Так и в этот раз случилось. Отворив в фортину дверь Лаврентий, с порога носом поводил, хороший запах напитка известного с явным удовольствием вдыхая, и, как человек добропорядочный, размякнув лицом, посунулся на лавку к столу, где сидели мужики из торговых рядов с Пожара. Попросил четверть штофа и щей. На него покосились, но он стаканчик с бережением за зубы опрокинул и взялся за ложку. О нем и забыли.
Щи Лаврентий хлебал не спеша, степенно, без жадности, но видно было, что и не без удовольствия, как человек, намаявшийся за долгий день, да вот едва-едва добравшийся наконец до стола.
Соседи за столом головами сблизились, как это бывает у людей, отведавших горячего напитка, и заговорили торопясь. Известно, за кабацким столом мало слушают — каждому свое высказать хочется.
Лаврентий до времени, однако, голосов этих не замечал. С осторожностью налил второй стаканчик и тем же порядком, без спешки — боже избавь! — плеснул в рот. Дохлебал щи, царапая ложкой по дну, и третий стаканчик налил. Посидел, уперев взгляд в крышку стола, поводил глазами по фортине, глотнул из стаканчика самую малость, и голову уютно на край стола уложил, принакрывшись шапкой.
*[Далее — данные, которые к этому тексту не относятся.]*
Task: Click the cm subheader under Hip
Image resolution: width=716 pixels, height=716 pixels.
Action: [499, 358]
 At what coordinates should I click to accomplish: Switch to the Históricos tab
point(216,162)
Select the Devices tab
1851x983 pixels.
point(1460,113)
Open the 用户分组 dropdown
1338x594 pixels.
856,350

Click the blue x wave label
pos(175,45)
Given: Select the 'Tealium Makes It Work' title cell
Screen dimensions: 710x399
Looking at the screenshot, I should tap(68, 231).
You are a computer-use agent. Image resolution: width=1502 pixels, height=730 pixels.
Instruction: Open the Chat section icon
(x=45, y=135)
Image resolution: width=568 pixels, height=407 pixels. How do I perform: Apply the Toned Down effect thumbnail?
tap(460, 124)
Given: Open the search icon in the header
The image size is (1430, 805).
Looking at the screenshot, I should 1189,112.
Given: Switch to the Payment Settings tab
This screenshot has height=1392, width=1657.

Один из соседей глянул на него понимающе да и отвернулся. Чего уж там — утомился мужик.
Подошел кабатчик, переставил штоф, дабы гость не столкнул его ненароком, чуть поправил притомленного на лавке да и свечу перед ним погасил. На губах у кабатчика улыбка объявилась, и было в ней одно: «Нет перед богом праведника, все грешны». Отошел к стойке на мягких ногах.
Мужики за столом заговорили явственнее. Сидевший с краю, что взглянул на Лаврентия с пониманием, сказал:
— Болтаете… А есть такое, что и молвить страшно.
— Ну, ну! — подбодрили его.
Мужик кашлянул. Поводил плечами, преодолевая робость, и начал несмело:
— Купца Дерюгина Романа знаете, из села Красного?
— Ну!
— Что ну? Так вот, ездил он в Путивль за польским товаром…
— Так…
— А ты не погоняй.
Мужик еще покашлял. Чувствовалось — не по себе человеку, но все же продолжил:
— Так вот…
И мужик, запинаясь, рассказал, как объявлен был в Путивле Гришка Отрепьев.